### Data excerpts
****************
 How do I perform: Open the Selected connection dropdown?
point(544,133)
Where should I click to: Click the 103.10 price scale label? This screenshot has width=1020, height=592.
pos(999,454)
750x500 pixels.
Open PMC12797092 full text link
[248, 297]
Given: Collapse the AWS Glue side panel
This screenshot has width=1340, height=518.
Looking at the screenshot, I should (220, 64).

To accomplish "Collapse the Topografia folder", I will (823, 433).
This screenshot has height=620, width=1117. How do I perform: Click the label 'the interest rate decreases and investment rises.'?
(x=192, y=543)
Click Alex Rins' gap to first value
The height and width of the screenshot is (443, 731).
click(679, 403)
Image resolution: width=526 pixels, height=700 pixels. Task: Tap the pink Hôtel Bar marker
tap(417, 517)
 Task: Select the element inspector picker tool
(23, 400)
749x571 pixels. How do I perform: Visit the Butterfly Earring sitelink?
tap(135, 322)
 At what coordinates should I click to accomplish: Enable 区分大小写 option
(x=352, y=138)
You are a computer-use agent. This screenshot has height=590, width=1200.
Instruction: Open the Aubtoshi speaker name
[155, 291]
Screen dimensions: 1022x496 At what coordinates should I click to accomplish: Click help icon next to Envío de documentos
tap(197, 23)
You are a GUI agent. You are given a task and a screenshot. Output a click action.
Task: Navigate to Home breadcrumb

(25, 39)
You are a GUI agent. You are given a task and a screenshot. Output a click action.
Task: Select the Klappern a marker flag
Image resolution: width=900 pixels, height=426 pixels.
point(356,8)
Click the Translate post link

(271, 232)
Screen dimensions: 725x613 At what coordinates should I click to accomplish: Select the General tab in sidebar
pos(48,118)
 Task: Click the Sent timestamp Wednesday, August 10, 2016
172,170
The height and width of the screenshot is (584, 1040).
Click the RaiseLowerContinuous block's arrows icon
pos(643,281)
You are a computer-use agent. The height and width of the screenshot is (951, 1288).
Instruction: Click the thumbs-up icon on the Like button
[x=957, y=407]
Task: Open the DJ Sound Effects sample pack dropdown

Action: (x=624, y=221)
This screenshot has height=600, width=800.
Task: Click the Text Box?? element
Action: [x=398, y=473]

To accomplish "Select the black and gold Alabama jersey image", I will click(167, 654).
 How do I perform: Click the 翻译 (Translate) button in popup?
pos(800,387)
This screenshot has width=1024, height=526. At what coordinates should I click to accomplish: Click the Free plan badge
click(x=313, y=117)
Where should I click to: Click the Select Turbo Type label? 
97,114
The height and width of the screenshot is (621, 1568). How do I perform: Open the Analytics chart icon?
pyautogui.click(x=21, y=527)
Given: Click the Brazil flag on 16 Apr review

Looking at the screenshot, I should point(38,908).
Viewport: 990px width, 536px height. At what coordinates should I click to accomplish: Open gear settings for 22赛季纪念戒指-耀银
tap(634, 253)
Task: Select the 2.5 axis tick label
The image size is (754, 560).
****************
### Assignment
Repeat the data above starting at the line with "Instruction: Click the" and ending at its last line, exactly, with no other lines.

### Solved exercise
Instruction: Click the thumbs-up icon on the Like button
[x=957, y=407]
Task: Open the DJ Sound Effects sample pack dropdown

Action: (x=624, y=221)
This screenshot has height=600, width=800.
Task: Click the Text Box?? element
Action: [x=398, y=473]

To accomplish "Select the black and gold Alabama jersey image", I will click(167, 654).
 How do I perform: Click the 翻译 (Translate) button in popup?
pos(800,387)
This screenshot has width=1024, height=526. At what coordinates should I click to accomplish: Click the Free plan badge
click(x=313, y=117)
Where should I click to: Click the Select Turbo Type label? 
97,114
The height and width of the screenshot is (621, 1568). How do I perform: Open the Analytics chart icon?
pyautogui.click(x=21, y=527)
Given: Click the Brazil flag on 16 Apr review

Looking at the screenshot, I should point(38,908).
Viewport: 990px width, 536px height. At what coordinates should I click to accomplish: Open gear settings for 22赛季纪念戒指-耀银
tap(634, 253)
Task: Select the 2.5 axis tick label
The image size is (754, 560).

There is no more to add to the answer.